Monday 4 February 2013

Deadmau5 online article

http://www.guardian.co.uk/music/2010/may/28/deadmau5-paul-morley

Paul Morley
2010

We're now talking about the DJ as a sort of manipulative entertainment technician with a special appreciation of the leisure needs of a spoilt, hooked-up and mobile audience. The 21st century DJ is a cheerleader, party planner, obsessive music lover, practical joker, self-branding organisation, content provider and techno-smart missionary who knows exactly how to give people the fun, escape and extravagance they crave in uncertain times.

Today, the DJ has understood how the old-fashioned music business, as a self-perpetuating system of distribution, procurement and promotion, has been quickly undermined by social media, and people's desire to form communities and be safely, ecstatically, together even as the new technology threatens to separate them.

The Canadian Joel Zimmerman, masked, branded and packaged asdeadmau5, has called one of his albums For Lack Of A Better Name, not least because what he does currently falls into the dance world – it gets tagged as prog house or electro house

But deadmau5 himself, because of how he operates as business, brand, imprint, conceptual artist, online communicator and delusional charlatan, and because of the dazzling electronic mouse head he wears, hiding away even as his presence is illuminated, is a warning sign of the future, and the emergence of a new kind of performer.

Mostly it's about creating an unreproducible spectacular physical presence that can be the equal of the time-freeing marvels that now endlessly spiral inside a screen in front of us.

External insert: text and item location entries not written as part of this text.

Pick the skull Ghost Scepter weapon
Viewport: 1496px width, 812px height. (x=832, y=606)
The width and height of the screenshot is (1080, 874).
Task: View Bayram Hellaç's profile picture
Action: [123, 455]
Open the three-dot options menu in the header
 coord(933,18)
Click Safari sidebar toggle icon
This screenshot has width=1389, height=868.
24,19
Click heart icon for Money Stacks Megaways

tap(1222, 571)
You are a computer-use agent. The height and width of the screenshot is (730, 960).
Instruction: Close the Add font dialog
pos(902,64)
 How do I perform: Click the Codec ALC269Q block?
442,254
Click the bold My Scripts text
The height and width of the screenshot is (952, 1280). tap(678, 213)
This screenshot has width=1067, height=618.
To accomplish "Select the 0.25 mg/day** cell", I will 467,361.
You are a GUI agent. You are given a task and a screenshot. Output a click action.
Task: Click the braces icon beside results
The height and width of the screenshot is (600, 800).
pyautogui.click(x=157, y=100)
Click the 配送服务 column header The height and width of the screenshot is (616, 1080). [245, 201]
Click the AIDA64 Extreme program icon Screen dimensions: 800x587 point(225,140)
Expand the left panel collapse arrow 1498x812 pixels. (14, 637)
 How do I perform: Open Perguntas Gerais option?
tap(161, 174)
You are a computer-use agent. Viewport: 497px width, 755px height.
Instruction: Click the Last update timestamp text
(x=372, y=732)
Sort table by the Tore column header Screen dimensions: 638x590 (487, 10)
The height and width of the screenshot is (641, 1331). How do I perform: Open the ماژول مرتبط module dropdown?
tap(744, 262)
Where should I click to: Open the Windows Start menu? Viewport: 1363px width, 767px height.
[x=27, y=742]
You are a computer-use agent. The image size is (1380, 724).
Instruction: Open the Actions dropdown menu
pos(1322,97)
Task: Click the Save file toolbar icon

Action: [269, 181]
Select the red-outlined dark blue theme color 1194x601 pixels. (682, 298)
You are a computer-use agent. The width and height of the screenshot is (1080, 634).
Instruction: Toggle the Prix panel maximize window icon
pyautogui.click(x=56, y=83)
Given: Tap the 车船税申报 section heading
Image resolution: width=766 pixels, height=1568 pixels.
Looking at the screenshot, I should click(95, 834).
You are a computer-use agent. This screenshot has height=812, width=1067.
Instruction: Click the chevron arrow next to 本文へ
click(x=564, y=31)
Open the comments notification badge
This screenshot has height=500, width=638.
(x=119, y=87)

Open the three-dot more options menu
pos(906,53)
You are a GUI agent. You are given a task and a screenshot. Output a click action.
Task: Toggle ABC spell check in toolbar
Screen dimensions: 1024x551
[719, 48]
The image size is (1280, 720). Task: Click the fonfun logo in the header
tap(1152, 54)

Nothing new at all, then, except as a brand, even if he's just a descendant of Mickey Mouse – he's brand new in terms of how he communicated his message, exploiting ways to always be on sale, always available. Disney should pretend this is All New Mickey. Live, in the strange real world, not his favourite place, deadmau5 works on stage amid a light show that makes Las Vegas seem steam-powered. He seems to be positioned behind a monumental set of twin decks, the non-musical instruments that the enterprising likes of Pete Tong have transformed into international empires, and inside his absurd lit-up mouse head, inside the logo of his art and business, inside his very own anonymous fantasy, he's directing events. It's the personality DJ turned into sermonising sensationalist, the decks turned into hi-tech pulpit, the performer mutating into pure illusion, a new commercial art form emerging from the smoking ruins of pop history and the evolving integration of machinery and personality.